* WHAT TO WORK ON *
The lines to retype are the one with "Viewport: 939px width, 409px height." and all that follow it to the end of the entries below; copy them exactly and nothing else.

-------- DATA PROVIDED

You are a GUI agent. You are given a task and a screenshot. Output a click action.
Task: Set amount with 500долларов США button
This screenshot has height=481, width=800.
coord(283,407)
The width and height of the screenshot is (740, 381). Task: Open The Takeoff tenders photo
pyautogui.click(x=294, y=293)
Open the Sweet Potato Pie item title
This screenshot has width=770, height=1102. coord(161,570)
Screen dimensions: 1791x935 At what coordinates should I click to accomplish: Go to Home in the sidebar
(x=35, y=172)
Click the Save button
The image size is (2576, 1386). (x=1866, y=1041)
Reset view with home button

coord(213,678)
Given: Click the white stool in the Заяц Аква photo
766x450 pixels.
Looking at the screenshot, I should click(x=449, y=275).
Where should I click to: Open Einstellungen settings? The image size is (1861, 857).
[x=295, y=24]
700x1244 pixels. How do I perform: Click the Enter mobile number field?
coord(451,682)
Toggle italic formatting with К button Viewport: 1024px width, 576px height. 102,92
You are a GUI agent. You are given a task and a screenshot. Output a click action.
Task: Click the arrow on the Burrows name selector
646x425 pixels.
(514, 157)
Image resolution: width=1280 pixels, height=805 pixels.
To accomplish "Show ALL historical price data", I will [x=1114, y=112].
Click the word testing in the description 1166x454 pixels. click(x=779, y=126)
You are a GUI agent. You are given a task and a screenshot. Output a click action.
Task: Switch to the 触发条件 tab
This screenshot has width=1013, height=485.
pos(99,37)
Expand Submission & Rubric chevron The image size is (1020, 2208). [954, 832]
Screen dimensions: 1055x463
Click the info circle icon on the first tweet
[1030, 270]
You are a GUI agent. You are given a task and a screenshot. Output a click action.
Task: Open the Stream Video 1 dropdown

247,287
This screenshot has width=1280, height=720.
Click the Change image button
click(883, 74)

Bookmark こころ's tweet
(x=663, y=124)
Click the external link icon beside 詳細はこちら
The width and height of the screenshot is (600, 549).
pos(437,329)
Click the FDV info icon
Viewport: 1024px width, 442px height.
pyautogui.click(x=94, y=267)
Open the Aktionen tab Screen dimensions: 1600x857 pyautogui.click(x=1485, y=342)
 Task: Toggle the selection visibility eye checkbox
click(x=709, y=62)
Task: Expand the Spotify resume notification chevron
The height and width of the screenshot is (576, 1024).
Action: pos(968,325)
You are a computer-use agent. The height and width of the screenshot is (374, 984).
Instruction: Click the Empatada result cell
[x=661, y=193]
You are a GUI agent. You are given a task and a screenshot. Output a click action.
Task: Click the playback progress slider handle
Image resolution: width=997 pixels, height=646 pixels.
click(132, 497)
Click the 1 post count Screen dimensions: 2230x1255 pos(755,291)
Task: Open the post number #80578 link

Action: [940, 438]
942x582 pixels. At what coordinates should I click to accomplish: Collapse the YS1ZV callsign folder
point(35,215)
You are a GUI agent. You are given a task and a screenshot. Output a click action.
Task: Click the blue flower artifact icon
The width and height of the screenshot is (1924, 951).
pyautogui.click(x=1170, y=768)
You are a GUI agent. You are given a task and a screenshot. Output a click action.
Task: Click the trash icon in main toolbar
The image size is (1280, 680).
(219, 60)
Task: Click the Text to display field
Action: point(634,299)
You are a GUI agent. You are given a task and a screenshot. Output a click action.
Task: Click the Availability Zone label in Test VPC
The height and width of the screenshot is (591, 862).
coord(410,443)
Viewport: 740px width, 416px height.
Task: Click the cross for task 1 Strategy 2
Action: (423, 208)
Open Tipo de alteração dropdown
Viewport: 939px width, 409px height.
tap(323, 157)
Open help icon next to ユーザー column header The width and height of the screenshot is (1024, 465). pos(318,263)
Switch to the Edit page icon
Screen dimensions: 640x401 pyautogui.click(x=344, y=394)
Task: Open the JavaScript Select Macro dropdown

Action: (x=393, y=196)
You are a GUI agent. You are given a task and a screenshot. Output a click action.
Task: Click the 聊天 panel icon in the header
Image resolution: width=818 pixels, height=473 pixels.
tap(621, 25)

----------------

* EXERCISE OUTPUT *
Viewport: 939px width, 409px height.
tap(323, 157)
Open help icon next to ユーザー column header The width and height of the screenshot is (1024, 465). pos(318,263)
Switch to the Edit page icon
Screen dimensions: 640x401 pyautogui.click(x=344, y=394)
Task: Open the JavaScript Select Macro dropdown

Action: (x=393, y=196)
You are a GUI agent. You are given a task and a screenshot. Output a click action.
Task: Click the 聊天 panel icon in the header
Image resolution: width=818 pixels, height=473 pixels.
tap(621, 25)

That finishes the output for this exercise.